If Mother Nature turns you on, get ready to play “Where’s Waldo” because it’s difficult to notice the small blips of human intercourse amidst the aerial shots of sweeping seascapes and mountain ranges. Think “National Geographic” meets “Playboy” magazine.
“Every time humanity invents a new technology, enterprising pervs will inevitably figure out a way to bring sex into the equation,” British magazine Dazed’s Zing Tsjeng said.
This is the very concern of Sens. Eric Koch R-Bedford and Aaron Freeman R-Indianapolis, who authored Indiana Senate Bill 299, which is centered on restricting the drone-owning layperson from practicing “remote aerial voyeurism.”
As evidenced by the rise of sub-par sorority recruitment videos, the amount of amateur drone enthusiasts in our own Bloomington bubble is quickly growing. This, combined with the fact that many of us are college students with sheer curtains and couches on our porches, makes these new drone crime laws all the more relevant.
Drones are able to access higher-up crevices of your home that a common iPhone or wide-lens camera cannot, and sadly, perverts with non-existent sex lives looking to pry into the lives of clandestine individuals isn’t exactly a new issue.
A New York Times article from 1990 first breached the subject of telescope-owning peeping toms who were far less interested in scoping out Orion’s belt — although a case could be made for Uranus — and more “focused on targets closer to home.”
Back then people only had to worry about those living in thier immediate proximity. Now creeps can pilot drones remotely from over three miles away.
Currently, Indiana legislation surrounding drone use criminalizes the invasion of a person’s “reasonable expectation of privacy,” which circles back to the Fourth Amendment of the Constitution. That being said, drone users also have their own First Amendment rights, which allows for photography and videography on public property.

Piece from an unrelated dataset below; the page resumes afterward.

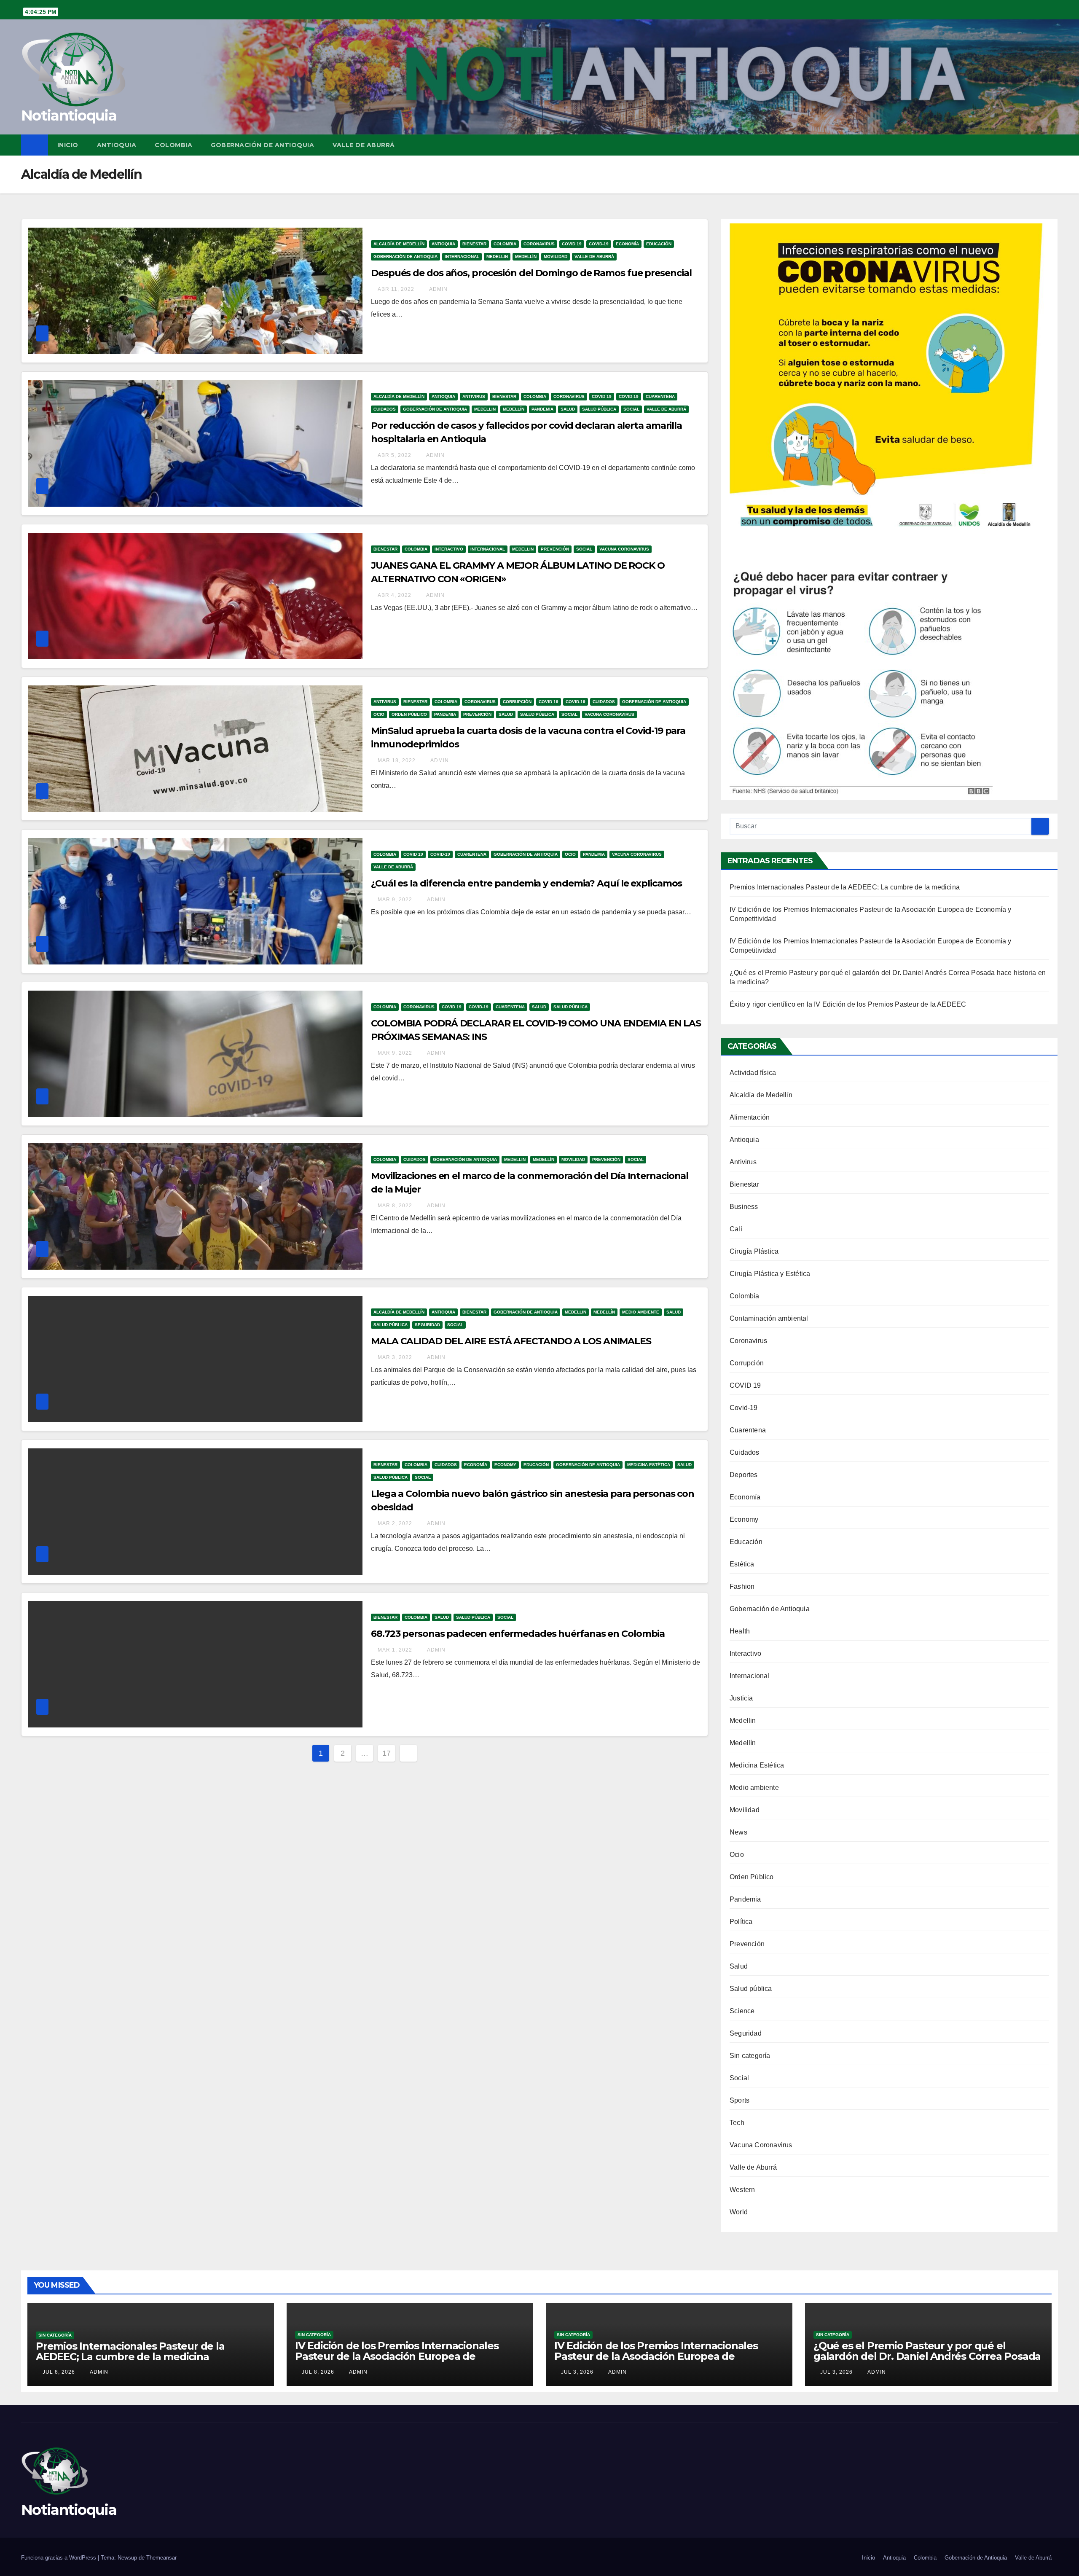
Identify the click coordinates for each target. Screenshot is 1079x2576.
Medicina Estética (648, 1464)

Usually, laws need to play catch-up with new technologies, and it seems as though drones are becoming a pressing matter on the agenda’s of policymakers across the country.
“If a person’s in a hot tub, they’ve got an expectation of privacy defense, but I can see them from my second level,” said Sen. Mike Young R-Indianapolis at an Indiana Senate panel. He said – “So, whether I can see them for my bedroom window or another window or a (unmanned aerial vehicle) – have I invaded the expectation of privacy?”

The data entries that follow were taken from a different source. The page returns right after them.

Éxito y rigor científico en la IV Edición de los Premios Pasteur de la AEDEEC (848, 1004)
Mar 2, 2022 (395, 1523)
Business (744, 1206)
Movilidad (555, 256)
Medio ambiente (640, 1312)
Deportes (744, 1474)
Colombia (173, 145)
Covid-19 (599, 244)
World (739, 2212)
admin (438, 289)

It’s a tricky question to consider, but seeing the silhouette of someone from your window and having close-up, high definition footage of someone in their private space should be considered two different things.
This is why Indiana officials are looking to add “drone” to the list of devices that can peep into a private area. If committed, this type of crime is considered a Class A misdemeanor and could result in up to 1 year in prison with fines reaching $5,000.
Although this type of crime seems quite outlandish to most individuals, having a law surrounding aerial voyeurism wouldn’t hurt.
Unfortunately, there will always be bad apples out there that will go to extreme measures to see the color of your panties or find out whether you’re wearing boxers or briefs.